Spotting planets isn't quite as simple as pointing a telescope out into space: astronomers have to make all sorts of calculations about light, distance and gravity to try and piece together the jigsaw of the universe and work out where planets are located, and the further from Earth you look the more difficult this becomes. Now new research reported by the Atlantic suggests giant planets 10 times the size of Jupiter could have been hiding from us.
These planets, a fresh theory suggests, could be creating the gigantic spiral disks that appear after stars are formed in space. We've known about these circumstellar disks for some time, mixtures of gas and dust that can be seen a few million years after a star is born, but now astrophysicists Ruobing Dong, of the Lawrence Berkeley National Laboratory, and Zhaohuan Zhu, of Princeton University, think huge planets are part of this cosmic dance as well… we just can't actually see them.
"It's difficult to see suspected planets inside a bright disk surrounding a young star," Dong said in a press statement. "Based on this study, we are convinced that planets can gravitationally excite structures in the disk. So if you can identify features in a disk and convince yourself those features are created by an underlying planet that you cannot see, this would be a smoking gun of forming planets."
Using a combination of images taken from powerful telescopes and computer modelling software, scientists are learning more about the far reaches of space than ever before – even if planets themselves cannot be seen, their effects on other bodies can. By simulating how a star's radiation spreads through its surrounding disk, Dong and Zhu found what they think is evidence of giant planets: if they're right, it could change our understanding of how stars are formed and help researchers spot other planets in the future.
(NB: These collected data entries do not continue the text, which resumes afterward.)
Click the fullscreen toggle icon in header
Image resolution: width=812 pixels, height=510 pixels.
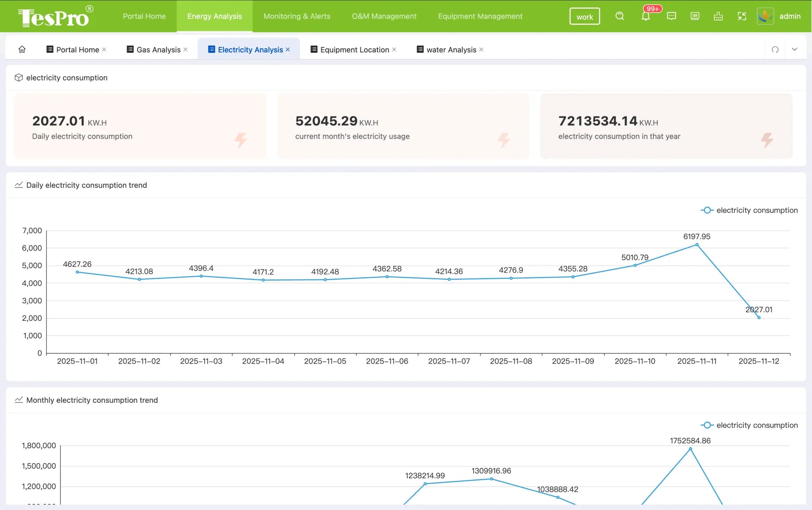[742, 16]
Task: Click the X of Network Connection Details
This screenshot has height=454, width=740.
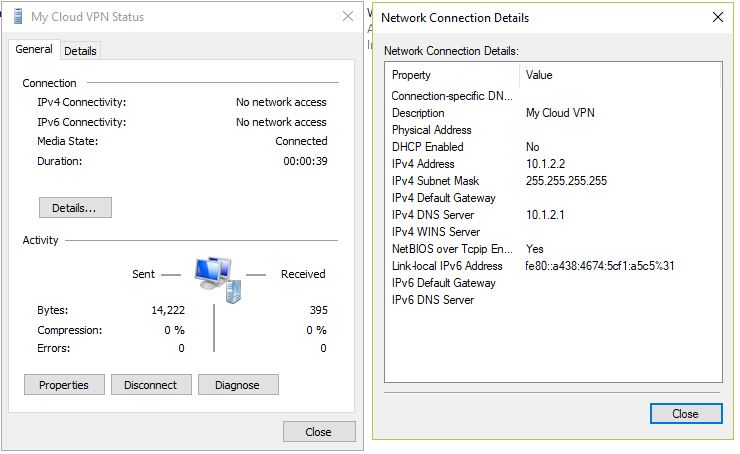Action: click(718, 17)
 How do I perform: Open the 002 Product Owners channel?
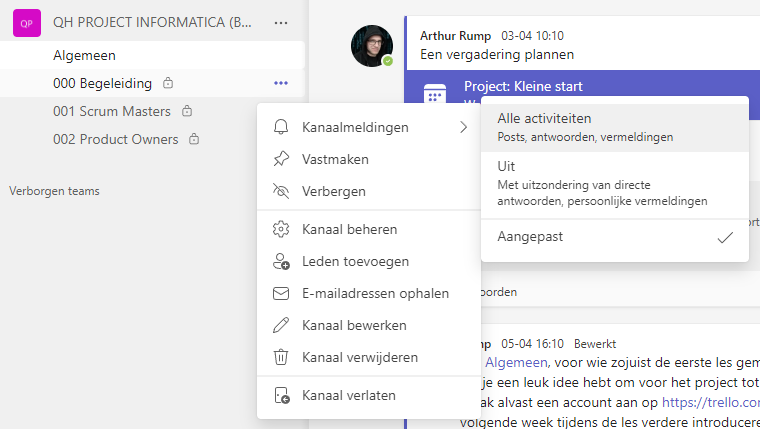coord(115,139)
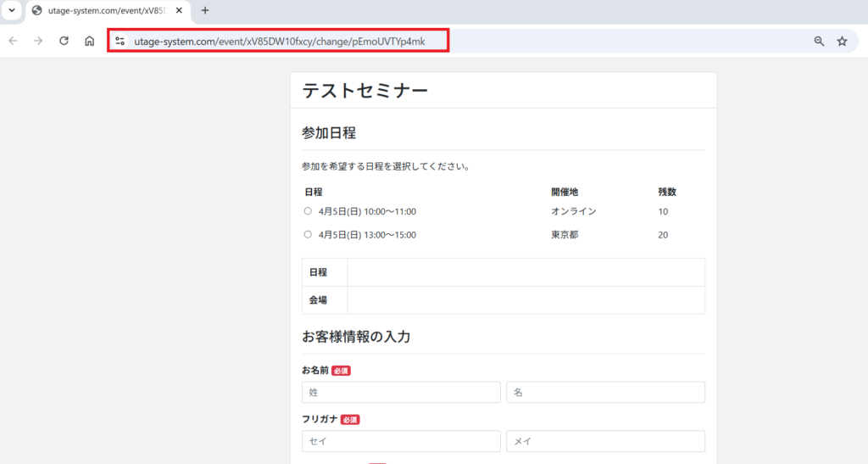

The scientists say their computer simulations found evidence of deep space activity that resembled "traffic backing up on a crowded expressway". The position and mass of the hidden planets are causing this celestial traffic jam, Dong and Zhu believe, teasing out the spiralling arms of the circumstellar disks they're a part of. The theory goes that if the planets weren't there, the disks would be flat.
What makes the findings more interesting are that they're taken from very early on in the life of a star and its associated planets, and that could potentially give us more clues about the growth of galaxies. "There are many theories about how planets form but very little work based on direct observational evidence confirming these theories," adds Dong. "If you see signs of a planet in a disk right now, it tells you when, where, and how planets form."